My relationship with the most important person in my life...
I told her I was leaving early because of the weather because as close as we are, I don't feel like I can tell her how she makes me feel.
This is just heartbreaking for me...the one person I have counted on my whole life to celebrate my successes and cry with over my failures...seems like she's gone. I talked to my stepfather and he says it's me who's different. He says that mom and I have always been bad for eachother's diets and our lives consumed by food. He said that I have now lost that connection with her. Isn't that sad?
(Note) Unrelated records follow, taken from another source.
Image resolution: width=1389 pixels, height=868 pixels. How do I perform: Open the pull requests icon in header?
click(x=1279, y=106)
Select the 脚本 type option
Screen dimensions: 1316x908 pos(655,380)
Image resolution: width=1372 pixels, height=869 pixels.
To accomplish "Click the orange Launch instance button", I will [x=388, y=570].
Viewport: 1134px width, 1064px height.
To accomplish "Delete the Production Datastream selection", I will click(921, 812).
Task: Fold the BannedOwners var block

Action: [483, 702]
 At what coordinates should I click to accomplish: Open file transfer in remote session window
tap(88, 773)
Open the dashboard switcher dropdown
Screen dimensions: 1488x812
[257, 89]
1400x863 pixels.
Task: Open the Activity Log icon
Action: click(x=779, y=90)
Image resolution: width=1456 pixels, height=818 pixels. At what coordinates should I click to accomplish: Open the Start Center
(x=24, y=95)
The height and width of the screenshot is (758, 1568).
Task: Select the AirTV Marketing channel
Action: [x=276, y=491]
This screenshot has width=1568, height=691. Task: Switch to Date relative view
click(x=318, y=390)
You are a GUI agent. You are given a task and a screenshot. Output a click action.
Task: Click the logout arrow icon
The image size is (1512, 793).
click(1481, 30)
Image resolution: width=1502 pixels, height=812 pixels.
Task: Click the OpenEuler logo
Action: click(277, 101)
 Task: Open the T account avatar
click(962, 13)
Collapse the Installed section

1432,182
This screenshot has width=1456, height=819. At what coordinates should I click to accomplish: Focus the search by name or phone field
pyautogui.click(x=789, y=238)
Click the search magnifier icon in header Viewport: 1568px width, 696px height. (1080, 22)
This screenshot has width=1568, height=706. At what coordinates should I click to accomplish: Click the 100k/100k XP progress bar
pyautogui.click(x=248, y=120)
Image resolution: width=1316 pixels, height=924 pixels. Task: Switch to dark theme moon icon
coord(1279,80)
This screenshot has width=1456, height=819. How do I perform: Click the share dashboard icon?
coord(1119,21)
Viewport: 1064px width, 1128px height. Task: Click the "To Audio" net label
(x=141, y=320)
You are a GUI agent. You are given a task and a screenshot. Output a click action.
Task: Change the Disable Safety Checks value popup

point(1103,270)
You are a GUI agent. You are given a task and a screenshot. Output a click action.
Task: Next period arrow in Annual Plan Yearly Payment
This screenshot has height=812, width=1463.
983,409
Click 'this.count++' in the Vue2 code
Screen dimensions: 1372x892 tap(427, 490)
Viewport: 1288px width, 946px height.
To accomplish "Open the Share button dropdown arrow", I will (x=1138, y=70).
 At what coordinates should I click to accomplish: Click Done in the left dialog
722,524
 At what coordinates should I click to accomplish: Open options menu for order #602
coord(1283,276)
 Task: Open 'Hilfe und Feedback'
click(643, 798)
I was thinking about writing her a letter? Do you think that's stupid? That may be the only way I can really get it out.
259/245/155/145/130
Too blessed to be stressed!
Michele
Michelle,
My heart aches for your pain. I'm so very sorry for the loses you are suffering right now. First of all, I think that writing to her might be a good idea, but if you do, please consider writing it, then setting it aside and revisiting a couple of time before you send it. Secondly, I imagine that your stepfather probably has a point regarding some of the dynamics of your relationship preop and postop, but I doubt that it is 'all you.' I would imagine that your mother is keenly aware of her weight gain that has occured while you have slimmed down because of her recent appointment with her GP. I'm sure that she was consumed by little green frogs and for that I'm so very sorry. I think it might help if you can tell her the things about her and the relationship that you have enjoyed with her that you miss and look forward to reconnecting. It might also help to help tell her the things that you like and admire about the person that she is... She may not be able to see those things right now. Once you do that you may need or want to tell her what you need and want from her in the most positive ways to allow her to step up graciously and with her dignity intact ... I guess what I'm saying is that while you need to let her know what you need, it's probably also important to give her room to move, she may be so consumed with her own pain and anger at herself that she's mirroring it onto you ... not that it's okay, but she may not realize just how hurtful she has been. I think asking for the behavior and support you want as opposed to criticizing the behavior she has shown might help... but, I don't know, because I don't really know you, your mother, or the relationship you have had with her...
Wishing you all the best in this difficult situation,
Barbara
ObesityHelp Coach and Support Group Leader
http://www.obesityhelp.com/group/bcumbo_group/
High-264, Current-148, Goal-145
Blogs mysecondhalfoflife.blogspot.com/ and amanicinsomniacsreadinglist.blogspot.com/
High/Surg/current/goal - 320/253/150/healthy - I am 5' 3" tall - Size 8 now! Past surgeon's goal now!
Good Luck - I tell everyone that it's a hard job raising a Moma these days.
- Iris
Blessed are the flexible for they shall not be bent out of shape.